Lo abbiamo chiesto a due dei massimi esperti del settore in Italia, che interverranno l’8 aprile a Solarexpo-The Innovation Cloud su questo tema: l’ingegner Michele De Nigris, responsabile del dipartimento Sostenibilità e Fonti Energetiche dell’RSE, la costola del GSE che si occupa di ricerca sul sistema elettrico, e l’ingegner Fabio Zanellini, responsabile commissione sistemi di accumulo e gruppo smart grid di Anie, la sezione di Confindustria che si occupa di industrie elettriche. 

Il convegno “Smart Grids Italia: il sistema sistema industriale italiano per le smart grid” (programma, pdf), che si svolgerà domani 8 aprile dalle ore 14,30 alle 18, ha lo scopo di raccontare un possibile “sistema” tra  le imprese italiane ai fini di proporre sul mercato nazionale ed estero prodotti e soluzioni modulari interoperabili. Sempre sullo stesso tema, venerdì 10 aprile si svolgerà poi il convegno “Le Smart Grid in Italia: progetti pilota per uno sviluppo su larga scala” (programma, pdf).

«Vediamo prima di tutto – dice De Nigris – perché serve oggi una smart grid in Italia. Negli ultimi 5 anni abbiamo aggiunto alla generazione elettrica una quantità incredibile di fonti rinnovabili non programmabili, quasi 20 GW solo di fotovoltaico. Per gestire questo crescente afflusso di elettricità fortemente variabile, i metodi convenzionali di bilanciamento della rete, che consistono essenzialmente nel regolare la potenza delle centrali programmabili, termiche e idroelettriche, per mantenere in equilibrio domanda e offerta, possono non bastare più. Occorre introdurre elementi nuovi di flessibilità nella rete: questa è la smart grid. Si può agire sulla generazione, regolando l’offerta delle fonti rinnovabili, tramite accumuli o sistemi di controllo elettronici, o si può agire sulla domanda, facendola salire e scendere in funzione delle necessità di bilanciamento. È chiaro che il primo metodo è il più semplice e immediatamente attuabile, perché si va ad agire su pochi impianti, mentre il secondo presuppone la gestione dell’assorbimento da parte di migliaia o milioni di utenti».

Ma si è già cominciato a creare questa smart grid?
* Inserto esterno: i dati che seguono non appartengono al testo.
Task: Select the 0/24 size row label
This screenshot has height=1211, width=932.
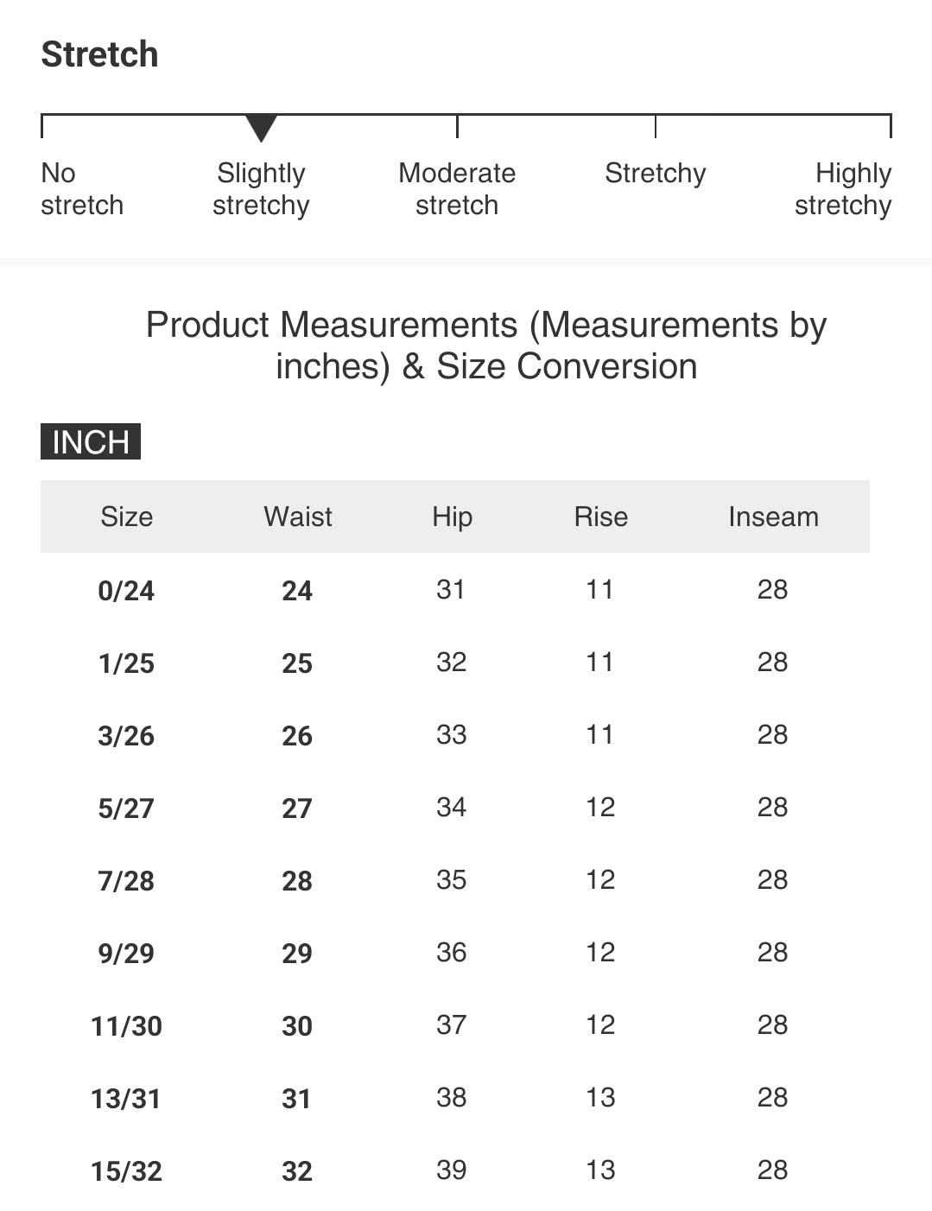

In Italia in anticipo sugli altri paesi, alcuni aspetti della smart grid sono già operativi, come le interfacce che hanno dovuto installare i grandi impianti a fonti rinnovabili negli anni scorsi: la quasi totalità di quelli sopra i 50 kW le ha già. Queste interfacce permettono di modulare in tempo reale la loro potenza in funzione delle esigenze della rete, anche su piccola scala.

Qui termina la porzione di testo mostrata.